In a significant and troubling step that will increase the already broad power that Congress has under the Congressional Review Act (CRA) to invalidate agency rules, the GAO announced last week its determination that “Interagency Guidance on Leveraged Lending” was subject to the CRA.
The Guidance was issued in 2013 by banking regulators to address the heightened risks posed by leveraged loans—large loans to corporate already-indebted borrowers for special transactions such as mergers and acquisitions. These are often junk bonds. Specifically, the Guidance outlined the regulators’ expectations for the prudent handling of leveraged loans, including underwriting standards, risk-ratings, and credit management. However, earlier this year, the Treasury Department under the Trump Administration criticized the Guidance as restricting the flow of credit to the economy, and a senator asked the GAO to determine whether the Guidance was a “rule” within the meaning of the CRA. The GAO decided that the Guidance was a “rule” subject to the CRA, notably concluding that even though such general statements of policy are exempt from the notice and comment rulemaking requirements of the Administrative Procedure Act, they still fall under the CRA, which has narrower exclusions.

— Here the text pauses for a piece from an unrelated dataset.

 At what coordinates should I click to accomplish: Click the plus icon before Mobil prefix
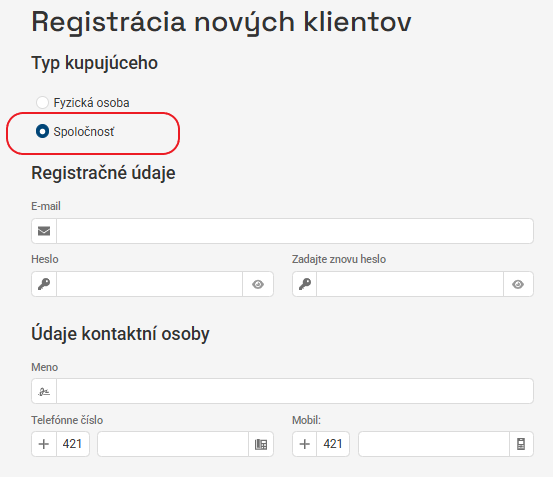[x=305, y=444]
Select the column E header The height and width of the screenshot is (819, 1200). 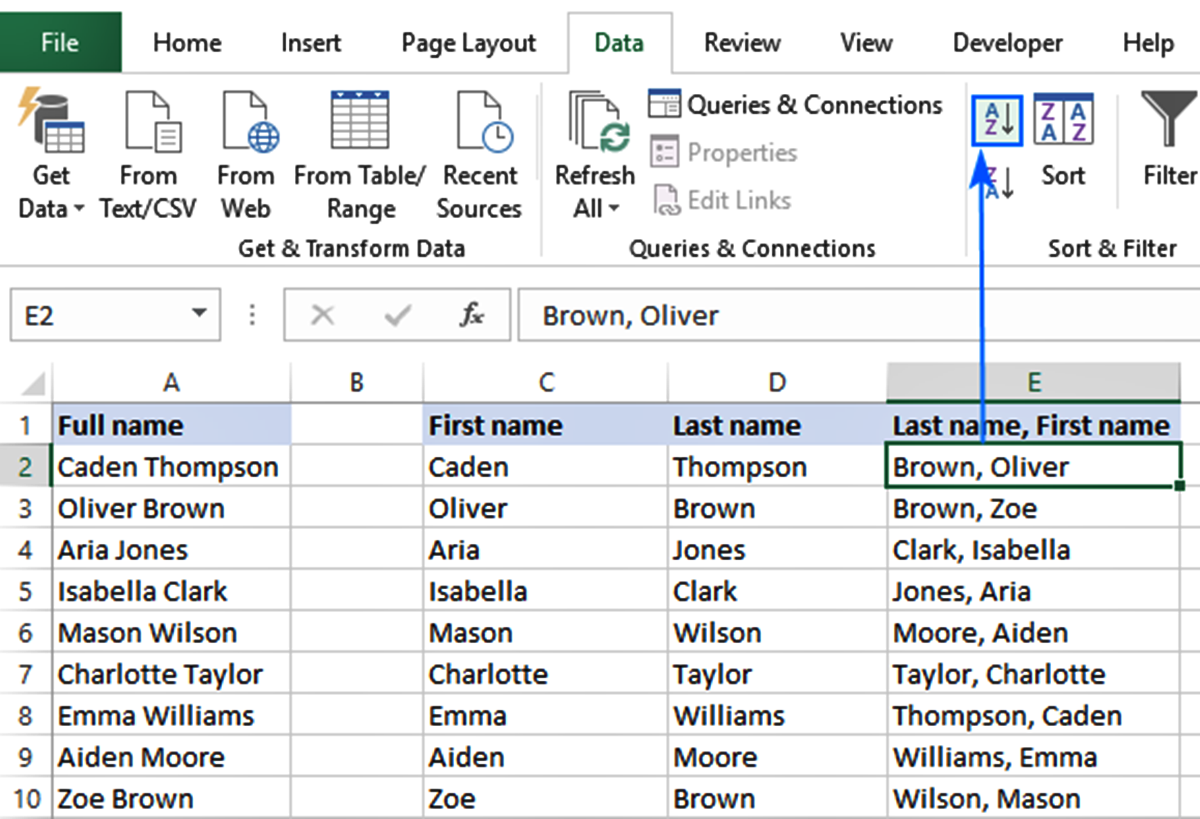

This matters a great deal for several reasons. First, because the CRA requires all rules to be submitted to Congress before they can take effect, and the Guidance was never submitted for CRA review, the GAO’s determination casts doubt on whether the Guidance is still, or ever was, effective. Second, it means that Congress now can pass a resolution of disapproval under the CRA invalidating any agency’s guidance and not just rules that were finalized pursuant to the Administrative Procedures Act (APA). Third, even though agency guidance is most often issued due to industry requests for clarification, this decision is going to chill agency guidance, leaving companies and the public to guess how agencies will interpret or implement laws and rules. Ironically, the likely unintended result will almost certainly be more regulation by enforcement action. Fourth, once a rule or guidance is disapproved under the CRA, the agency is prohibited from revisiting the subject matter or issuing any future rules or guidance on the subject unless Congress specifically authorizes it. Therefore, because passing legislation almost always takes 60 votes in the Senate and CRA disapproval only requires majority vote, such prohibitions are likely to be virtually permanent.
Finally, and more broadly, the GAO’s determination strengthens the hand of the special interests who want Congress to have the broadest possible power to kill regulations—and now guidance— of their industry that they don’t like no matter how important or necessary they are to protect the financial security or health and safety of the American public. This is going to politicize the rulemaking process and empower lobbyists to use their influence – often unseen and unaccountable – to undo rules that were passed according to a law (the APA) that requires an open process and the input of the public.
For example, the most recent example is the demise of the CFPB’s rule that was designed to protect financial consumers’ right to join with other victims of fraud and abuse and seek fair compensation in court, as our President and CEO Dennis Kelleher discussed on C-Span here:
That rulemaking took almost five years and involved a massive amount of work and outreach to all stakeholders, including most prominently the industry. Congressional Republicans, heavily lobbied by the financial industry, voted via the CRA to overturn the rule without a single hearing or input from anyone in open, public hearings. That wasn’t a decision on the merits, but, at best, was based on political arguments and talking points supplied by the special interests.
Most remarkably, the use of the CRA has exploded during this Administration. In fact, the CRA was used only once before the Trump administration (during the Bush administration in the 2000s), but it has been used 15 times now in just the first few months of the Trump administration. The result is that special interest lobbyists and campaign contributors get elected officials to kill rules enacted by experts at agencies after an inclusive and open process. That’s just wrong.